= TASK =
Please find the number of lines in the material below where the string "cell" occurs, and give only that number.

= DATA FOR THIS TASK =
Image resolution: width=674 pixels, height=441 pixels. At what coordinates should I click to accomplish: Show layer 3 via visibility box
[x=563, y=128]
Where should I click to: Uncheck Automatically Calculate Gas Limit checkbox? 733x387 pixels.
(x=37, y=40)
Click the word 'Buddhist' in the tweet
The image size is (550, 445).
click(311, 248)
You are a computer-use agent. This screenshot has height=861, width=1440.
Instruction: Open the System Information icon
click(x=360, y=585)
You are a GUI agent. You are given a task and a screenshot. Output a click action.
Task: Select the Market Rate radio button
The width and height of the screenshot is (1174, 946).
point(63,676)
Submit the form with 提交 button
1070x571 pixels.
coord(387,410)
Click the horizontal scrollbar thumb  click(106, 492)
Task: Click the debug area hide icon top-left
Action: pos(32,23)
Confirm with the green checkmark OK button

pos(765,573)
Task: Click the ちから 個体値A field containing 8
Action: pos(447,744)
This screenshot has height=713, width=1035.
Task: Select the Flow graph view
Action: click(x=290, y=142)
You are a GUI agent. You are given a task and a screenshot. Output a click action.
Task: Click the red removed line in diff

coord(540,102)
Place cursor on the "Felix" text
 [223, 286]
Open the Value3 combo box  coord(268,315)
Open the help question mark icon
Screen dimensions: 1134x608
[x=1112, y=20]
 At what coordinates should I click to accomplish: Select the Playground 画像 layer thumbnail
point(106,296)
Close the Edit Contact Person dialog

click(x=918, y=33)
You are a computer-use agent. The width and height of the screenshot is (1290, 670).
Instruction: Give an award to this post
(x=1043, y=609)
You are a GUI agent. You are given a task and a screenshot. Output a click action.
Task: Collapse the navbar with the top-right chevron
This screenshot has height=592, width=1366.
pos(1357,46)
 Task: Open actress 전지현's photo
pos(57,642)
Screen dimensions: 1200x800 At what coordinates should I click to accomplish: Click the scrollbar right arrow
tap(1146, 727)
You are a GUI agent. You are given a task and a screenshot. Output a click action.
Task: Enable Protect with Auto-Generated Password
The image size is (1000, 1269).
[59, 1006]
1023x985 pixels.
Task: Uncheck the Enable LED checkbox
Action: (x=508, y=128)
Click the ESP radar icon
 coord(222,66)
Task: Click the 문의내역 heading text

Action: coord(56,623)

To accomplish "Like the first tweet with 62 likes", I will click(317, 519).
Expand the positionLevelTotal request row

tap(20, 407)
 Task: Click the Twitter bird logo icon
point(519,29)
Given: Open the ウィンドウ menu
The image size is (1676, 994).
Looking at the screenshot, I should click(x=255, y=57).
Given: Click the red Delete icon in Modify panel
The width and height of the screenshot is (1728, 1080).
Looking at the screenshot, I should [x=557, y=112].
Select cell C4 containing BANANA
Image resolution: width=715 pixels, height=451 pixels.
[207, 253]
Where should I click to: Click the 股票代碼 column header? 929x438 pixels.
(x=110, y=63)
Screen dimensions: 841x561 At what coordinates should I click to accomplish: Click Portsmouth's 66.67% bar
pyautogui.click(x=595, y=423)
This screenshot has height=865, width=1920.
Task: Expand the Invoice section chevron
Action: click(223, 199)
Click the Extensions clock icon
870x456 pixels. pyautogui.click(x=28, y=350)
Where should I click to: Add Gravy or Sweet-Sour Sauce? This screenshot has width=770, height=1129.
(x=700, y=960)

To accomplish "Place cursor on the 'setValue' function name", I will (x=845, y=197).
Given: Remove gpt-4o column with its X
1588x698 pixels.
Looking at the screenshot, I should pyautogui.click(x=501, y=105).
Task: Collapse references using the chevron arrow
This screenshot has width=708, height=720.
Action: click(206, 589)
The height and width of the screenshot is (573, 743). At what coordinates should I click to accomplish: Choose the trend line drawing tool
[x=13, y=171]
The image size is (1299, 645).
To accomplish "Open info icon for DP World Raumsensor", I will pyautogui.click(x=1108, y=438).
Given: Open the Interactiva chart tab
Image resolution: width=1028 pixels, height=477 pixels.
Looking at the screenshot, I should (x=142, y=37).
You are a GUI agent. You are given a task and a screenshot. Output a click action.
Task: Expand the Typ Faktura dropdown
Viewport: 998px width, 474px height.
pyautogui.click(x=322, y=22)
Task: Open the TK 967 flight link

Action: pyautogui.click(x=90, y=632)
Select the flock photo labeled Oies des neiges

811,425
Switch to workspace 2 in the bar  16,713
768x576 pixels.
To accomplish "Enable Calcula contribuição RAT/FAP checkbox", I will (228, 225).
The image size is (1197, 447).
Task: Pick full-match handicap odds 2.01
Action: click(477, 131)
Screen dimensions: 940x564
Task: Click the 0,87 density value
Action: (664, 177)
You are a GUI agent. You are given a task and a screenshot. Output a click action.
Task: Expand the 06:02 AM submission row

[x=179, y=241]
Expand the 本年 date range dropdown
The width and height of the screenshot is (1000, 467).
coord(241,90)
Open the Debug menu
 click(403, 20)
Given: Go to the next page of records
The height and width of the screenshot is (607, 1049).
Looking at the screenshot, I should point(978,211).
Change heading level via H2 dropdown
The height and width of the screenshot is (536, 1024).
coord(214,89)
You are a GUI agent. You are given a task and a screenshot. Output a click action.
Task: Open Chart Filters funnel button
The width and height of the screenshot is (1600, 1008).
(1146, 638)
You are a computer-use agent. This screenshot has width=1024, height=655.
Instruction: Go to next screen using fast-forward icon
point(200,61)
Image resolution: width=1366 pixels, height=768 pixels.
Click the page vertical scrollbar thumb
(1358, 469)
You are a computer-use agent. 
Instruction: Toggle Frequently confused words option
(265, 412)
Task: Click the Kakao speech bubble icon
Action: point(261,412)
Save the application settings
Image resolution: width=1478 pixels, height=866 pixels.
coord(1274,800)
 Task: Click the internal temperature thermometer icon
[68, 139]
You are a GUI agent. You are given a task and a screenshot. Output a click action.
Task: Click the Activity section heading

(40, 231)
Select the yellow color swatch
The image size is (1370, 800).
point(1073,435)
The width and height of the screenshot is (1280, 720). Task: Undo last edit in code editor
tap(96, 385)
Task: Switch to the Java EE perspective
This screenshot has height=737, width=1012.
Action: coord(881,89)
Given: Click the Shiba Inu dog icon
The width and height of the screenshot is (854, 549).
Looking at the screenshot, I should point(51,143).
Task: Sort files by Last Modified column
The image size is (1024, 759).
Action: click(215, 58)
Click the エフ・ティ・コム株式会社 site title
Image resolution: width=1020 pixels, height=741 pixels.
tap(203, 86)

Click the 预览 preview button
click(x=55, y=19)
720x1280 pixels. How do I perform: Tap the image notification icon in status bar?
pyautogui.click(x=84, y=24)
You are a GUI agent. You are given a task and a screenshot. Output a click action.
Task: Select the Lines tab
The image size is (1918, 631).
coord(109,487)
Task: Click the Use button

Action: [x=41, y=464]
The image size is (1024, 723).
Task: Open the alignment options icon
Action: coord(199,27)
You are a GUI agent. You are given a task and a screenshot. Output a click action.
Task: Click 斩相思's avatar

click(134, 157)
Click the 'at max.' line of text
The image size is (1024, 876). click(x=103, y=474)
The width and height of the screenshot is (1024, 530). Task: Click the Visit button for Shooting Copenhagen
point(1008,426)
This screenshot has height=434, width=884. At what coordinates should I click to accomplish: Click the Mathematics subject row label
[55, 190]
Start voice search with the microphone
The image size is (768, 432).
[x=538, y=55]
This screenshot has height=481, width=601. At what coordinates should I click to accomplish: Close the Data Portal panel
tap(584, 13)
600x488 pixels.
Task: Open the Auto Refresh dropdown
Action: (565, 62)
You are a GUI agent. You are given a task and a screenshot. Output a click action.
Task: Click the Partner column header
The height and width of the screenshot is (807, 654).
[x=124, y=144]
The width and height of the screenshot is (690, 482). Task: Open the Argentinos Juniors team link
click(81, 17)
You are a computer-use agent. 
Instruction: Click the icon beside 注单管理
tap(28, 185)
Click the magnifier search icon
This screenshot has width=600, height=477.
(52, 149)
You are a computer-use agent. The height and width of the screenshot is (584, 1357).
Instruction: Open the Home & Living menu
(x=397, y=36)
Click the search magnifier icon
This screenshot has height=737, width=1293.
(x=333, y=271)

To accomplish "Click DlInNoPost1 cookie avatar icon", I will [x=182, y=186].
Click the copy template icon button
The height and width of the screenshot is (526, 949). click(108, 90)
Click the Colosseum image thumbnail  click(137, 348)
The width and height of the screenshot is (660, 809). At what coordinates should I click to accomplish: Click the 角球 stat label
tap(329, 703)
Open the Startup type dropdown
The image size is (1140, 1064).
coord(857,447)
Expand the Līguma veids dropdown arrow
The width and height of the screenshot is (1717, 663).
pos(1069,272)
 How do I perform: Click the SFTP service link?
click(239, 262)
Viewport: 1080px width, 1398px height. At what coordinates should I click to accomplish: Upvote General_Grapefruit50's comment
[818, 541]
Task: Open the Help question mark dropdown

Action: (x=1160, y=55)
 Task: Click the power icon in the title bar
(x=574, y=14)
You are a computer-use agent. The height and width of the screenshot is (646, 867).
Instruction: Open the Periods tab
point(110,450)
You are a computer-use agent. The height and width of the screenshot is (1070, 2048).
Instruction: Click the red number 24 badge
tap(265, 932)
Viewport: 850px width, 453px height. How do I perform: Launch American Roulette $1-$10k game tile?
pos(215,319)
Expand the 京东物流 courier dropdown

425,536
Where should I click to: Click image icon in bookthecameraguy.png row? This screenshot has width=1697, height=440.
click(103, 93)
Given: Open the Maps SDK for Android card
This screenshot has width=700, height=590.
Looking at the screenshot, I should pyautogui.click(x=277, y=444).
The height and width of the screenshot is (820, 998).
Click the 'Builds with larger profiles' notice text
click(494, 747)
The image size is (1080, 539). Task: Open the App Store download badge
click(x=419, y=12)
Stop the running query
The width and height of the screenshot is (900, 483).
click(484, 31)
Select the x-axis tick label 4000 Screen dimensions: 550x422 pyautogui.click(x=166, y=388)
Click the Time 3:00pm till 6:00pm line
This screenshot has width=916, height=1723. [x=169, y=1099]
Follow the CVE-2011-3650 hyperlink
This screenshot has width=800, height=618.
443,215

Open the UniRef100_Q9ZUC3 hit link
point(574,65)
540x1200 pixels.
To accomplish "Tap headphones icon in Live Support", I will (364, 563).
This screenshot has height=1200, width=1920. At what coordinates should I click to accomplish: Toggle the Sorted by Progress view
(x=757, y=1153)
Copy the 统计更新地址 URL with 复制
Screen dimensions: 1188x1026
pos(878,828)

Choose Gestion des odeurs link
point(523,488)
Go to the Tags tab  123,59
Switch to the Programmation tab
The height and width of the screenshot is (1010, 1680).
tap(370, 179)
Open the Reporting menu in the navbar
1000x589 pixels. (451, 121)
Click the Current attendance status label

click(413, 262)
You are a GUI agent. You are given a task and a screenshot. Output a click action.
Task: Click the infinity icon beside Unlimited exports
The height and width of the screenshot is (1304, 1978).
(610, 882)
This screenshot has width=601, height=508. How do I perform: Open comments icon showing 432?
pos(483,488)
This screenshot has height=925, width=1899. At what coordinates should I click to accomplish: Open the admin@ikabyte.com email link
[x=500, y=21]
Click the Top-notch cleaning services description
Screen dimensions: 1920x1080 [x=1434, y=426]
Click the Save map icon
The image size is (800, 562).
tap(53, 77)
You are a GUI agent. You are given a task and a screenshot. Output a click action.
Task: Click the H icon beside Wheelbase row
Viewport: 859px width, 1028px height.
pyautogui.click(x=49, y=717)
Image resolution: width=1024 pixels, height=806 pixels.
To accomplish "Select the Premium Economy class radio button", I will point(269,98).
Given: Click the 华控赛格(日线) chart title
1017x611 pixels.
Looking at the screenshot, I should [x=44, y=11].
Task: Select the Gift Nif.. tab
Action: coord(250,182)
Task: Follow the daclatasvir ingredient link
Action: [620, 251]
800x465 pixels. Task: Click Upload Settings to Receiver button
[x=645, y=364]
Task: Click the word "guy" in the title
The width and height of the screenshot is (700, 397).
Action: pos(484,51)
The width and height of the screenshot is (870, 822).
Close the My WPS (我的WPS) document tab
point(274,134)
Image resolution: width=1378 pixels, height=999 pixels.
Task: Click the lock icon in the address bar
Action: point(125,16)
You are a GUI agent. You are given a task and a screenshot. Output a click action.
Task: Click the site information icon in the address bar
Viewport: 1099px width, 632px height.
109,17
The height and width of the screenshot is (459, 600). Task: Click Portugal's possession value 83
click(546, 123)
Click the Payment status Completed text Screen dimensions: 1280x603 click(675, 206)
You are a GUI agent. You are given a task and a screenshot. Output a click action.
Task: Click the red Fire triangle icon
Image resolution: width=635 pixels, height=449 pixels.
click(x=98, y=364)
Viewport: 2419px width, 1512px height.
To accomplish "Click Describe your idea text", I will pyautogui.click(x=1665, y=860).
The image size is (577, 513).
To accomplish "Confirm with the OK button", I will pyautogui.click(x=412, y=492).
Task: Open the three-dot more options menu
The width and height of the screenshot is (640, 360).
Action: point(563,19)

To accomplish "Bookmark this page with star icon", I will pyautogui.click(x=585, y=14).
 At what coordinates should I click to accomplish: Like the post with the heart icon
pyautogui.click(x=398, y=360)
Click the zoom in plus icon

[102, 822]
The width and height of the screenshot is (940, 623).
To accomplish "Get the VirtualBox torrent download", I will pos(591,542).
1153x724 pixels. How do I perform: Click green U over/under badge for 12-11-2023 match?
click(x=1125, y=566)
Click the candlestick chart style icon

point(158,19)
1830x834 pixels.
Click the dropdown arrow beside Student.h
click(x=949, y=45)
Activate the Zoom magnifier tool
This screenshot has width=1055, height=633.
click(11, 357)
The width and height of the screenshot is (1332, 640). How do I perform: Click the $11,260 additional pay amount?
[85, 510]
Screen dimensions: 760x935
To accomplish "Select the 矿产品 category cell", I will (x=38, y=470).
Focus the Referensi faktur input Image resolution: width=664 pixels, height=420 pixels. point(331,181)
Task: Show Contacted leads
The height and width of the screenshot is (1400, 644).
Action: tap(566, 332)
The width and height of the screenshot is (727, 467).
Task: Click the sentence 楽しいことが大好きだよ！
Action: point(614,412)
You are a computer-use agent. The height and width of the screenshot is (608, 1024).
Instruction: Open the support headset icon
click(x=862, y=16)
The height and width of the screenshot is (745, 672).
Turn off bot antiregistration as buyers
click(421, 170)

= RESPONSE FOR THIS EXERCISE =
2